The new China that has emerged in the aftermath of the global financial crisis of 2008 is no longer passive or timid, but sees itself as a big power with a more strategic approach to its external environment. Retracing the ideological contest between reformers and leftists in China on the nature of the post-Maoist system, this article points out that New Delhi has to reassess the type of relationship it wants to build with its stronger and m ore self-assured northern neighbour.

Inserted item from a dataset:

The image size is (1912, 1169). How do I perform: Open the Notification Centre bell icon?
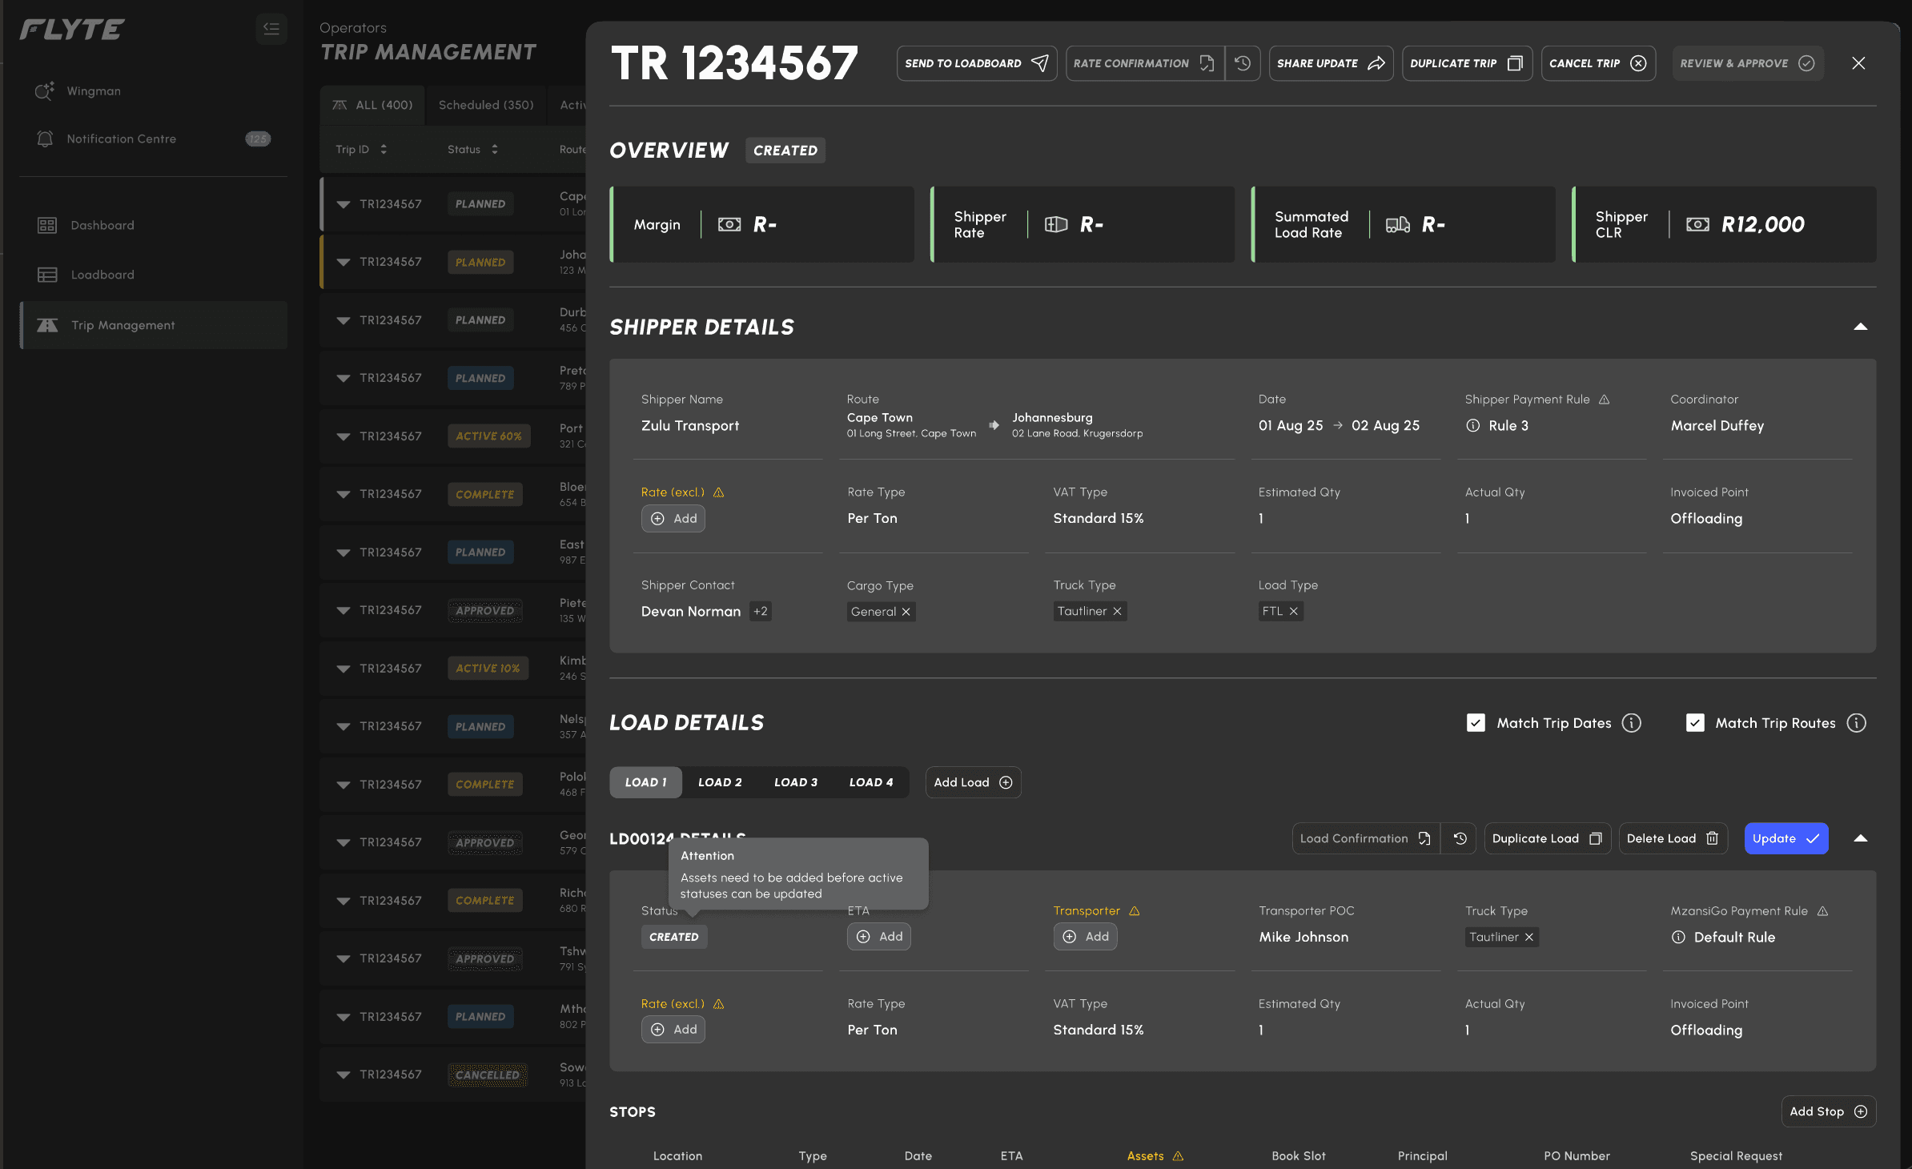point(45,139)
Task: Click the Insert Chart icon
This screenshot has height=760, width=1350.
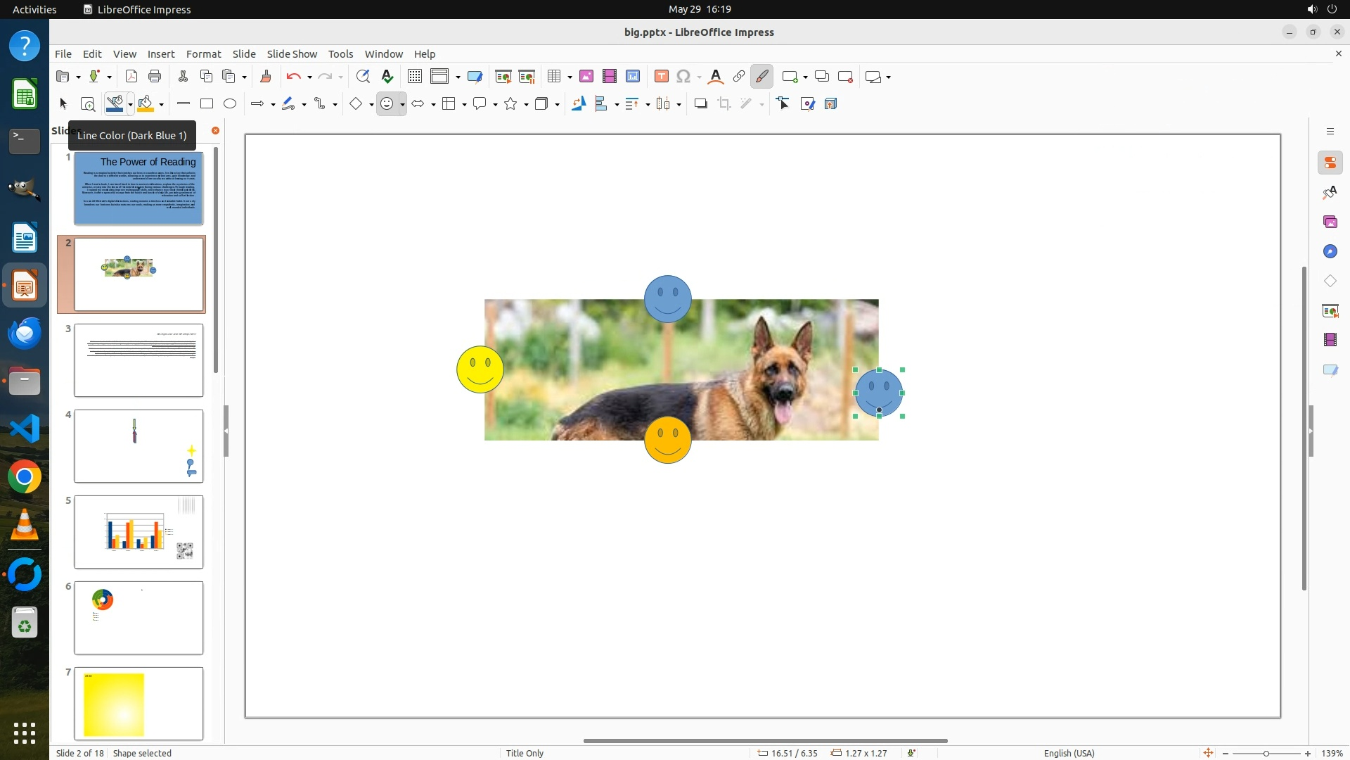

When Hu Jintao, China’s then president, visited India in November 2006, he said China would not seek “selfish gains” in south Asia and called for an “early settlement of the boundary issue” (China Daily 2006). Subsequent Chinese words and deeds lent little credence to the notion that there had been a reorientation in Chinese policy. China’s posture on the border seemed to harden with ill-timed rhetoric by high officials. Regionally, with an open-ended western military presence in south Asia, Beijing seemed content with playing second fiddle in regional geopolitics.

In December 2010, when Wen Jiabao, the then premier, arrived in India the focus had shifted to geoeconomics. The trade imbalance had become palpably distorted in China’s favour and India Inc seemed to have emerged as the swing factor in India’s China policy. India’s core geopolitical concerns seemed to have been swept aside. China’s unfriendly position on Kashmir, where its rhetoric challenged India’s sovereignty even on territory east of the Line of Control, coincided with Wen’s visit (Krishnan 2010). Overall, China seemed to be uninterested in serious geopolitical engagement on areas of regional discord (Singh and Sahgal 2010).